Skip to content

Exporters

After a spider extracts data from web-page it's often necessary to store that data in a structured format for further analysis or processing.

qCrawl provides exporters that serialize scraped items and write them (streamed or buffered) to a destination.

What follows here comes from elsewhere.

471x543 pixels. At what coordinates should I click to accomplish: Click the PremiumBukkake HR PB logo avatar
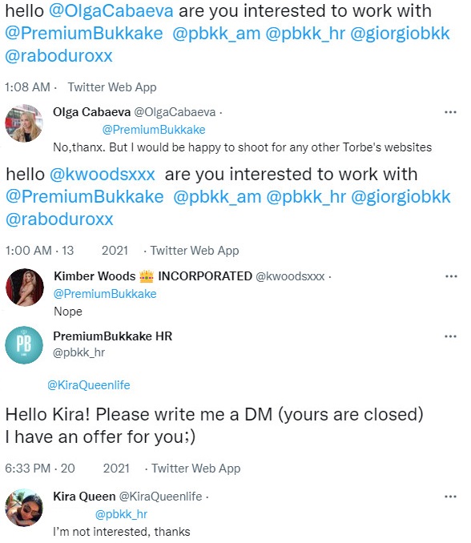pos(24,345)
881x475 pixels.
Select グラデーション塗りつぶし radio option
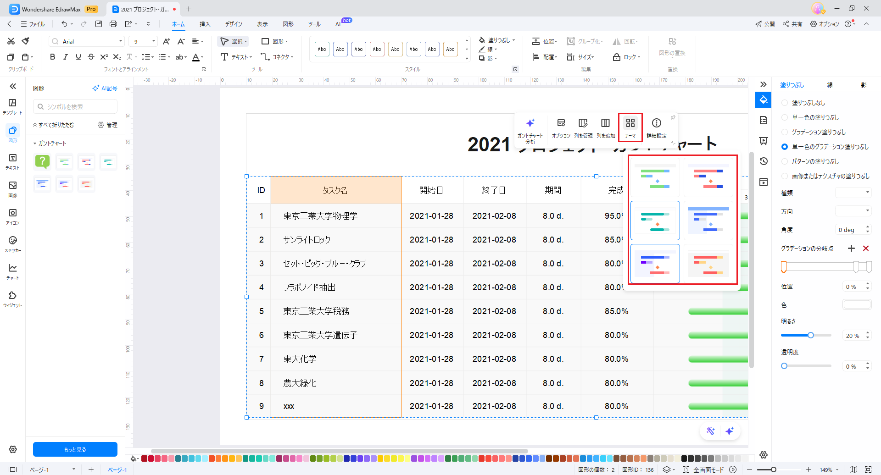[x=785, y=132]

They can be used via the CLI or programmatically.

Format comparison:

Format Streaming Best For File Size
NDJSON ✅ Yes Large datasets, streaming pipelines Medium
JSON ❌ No API responses, small datasets Medium
CSV ✅ Yes Excel, data analysis, flat data Small
XML ❌ No Legacy systems, SOAP APIs Large

Examples - CLI usage

JSON Lines (default)

# One JSON object per line (streaming-friendly, memory efficient)
qcrawl quotes_css_spider.py --export output.jsonl

# Or explicitly specify format
qcrawl quotes_css_spider.py --export output.jsonl --export-format ndjson

Output (output.jsonl):

{"url": "https://quotes.toscrape.com/", "text": "The world as we...", "author": "Albert Einstein", "tags": ["change", "world"]}
{"url": "https://quotes.toscrape.com/", "text": "It is our choices...", "author": "J.K. Rowling", "tags": ["abilities", "choices"]}

JSON (full array)

# All items in a single JSON array
qcrawl quotes_css_spider.py --export output.json --export-format json

Output (output.json):

[
  {
    "url": "https://quotes.toscrape.com/",
    "text": "The world as we...",
    "author": "Albert Einstein",
    "tags": ["change", "world"]
  },
  {
    "url": "https://quotes.toscrape.com/",
    "text": "It is our choices...",
    "author": "J.K. Rowling",
    "tags": ["abilities", "choices"]
  }
]

CSV

# Comma-separated values (works best with flat data structures)
qcrawl quotes_css_spider.py --export output.csv --export-format csv

Output (output.csv):

url,text,author,tags
https://quotes.toscrape.com/,"The world as we...",Albert Einstein,"['change', 'world']"
https://quotes.toscrape.com/,"It is our choices...",J.K. Rowling,"['abilities', 'choices']"

XML

# XML format
qcrawl quotes_css_spider.py --export output.xml --export-format xml

Output (output.xml):

<?xml version="1.0" encoding="utf-8"?>
<items>
  <item>
    <url>https://quotes.toscrape.com/</url>
    <text>The world as we...</text>
    <author>Albert Einstein</author>
    <tags>
      <value>change</value>
      <value>world</value>
    </tags>
  </item>
</items>

Streaming vs Buffered Mode

# Buffered (default): Collects items in memory, writes at end
qcrawl quotes_css_spider.py --export output.json --export-mode buffered

# Streaming: Writes items immediately as they're scraped (memory efficient)
qcrawl quotes_css_spider.py --export output.jsonl --export-mode stream

# Adjust buffer size (items to collect before writing)
qcrawl quotes_css_spider.py --export output.jsonl --export-buffer-size 1000

Examples - Programmatic usage

# Async usage (recommended)
import asyncio
from quotes_spider import QuotesSpider # replace with your spider
from qcrawl.runner import SpiderRunner

runner = SpiderRunner(
    settings={
        "export": "exports/quotes.ndjson",
        "export_format": "ndjson",
        "export_mode": "buffered",
        "export_buffer_size": 500,
        "log_level": "INFO",
        "concurrency": 50,
    }
)

async def main() -> None:
    # Await the async entrypoint from your event loop
    await runner.crawl(QuotesSpider)

if __name__ == "__main__":
    asyncio.run(main())


# Synchronous convenience (for simple scripts)
from quotes_spider import QuotesSpider  # replace with your spider
from qcrawl.runner import SpiderRunner

runner = SpiderRunner(
    settings={
        "export": "exports/quotes.ndjson",
        "export_format": "ndjson",
        "log_level": "INFO",
        "concurrency": 50,
    }
)

# Blocks and is implemented via asyncio.run(); raises if an event loop is already running.
runner.crawl_sync(QuotesSpider)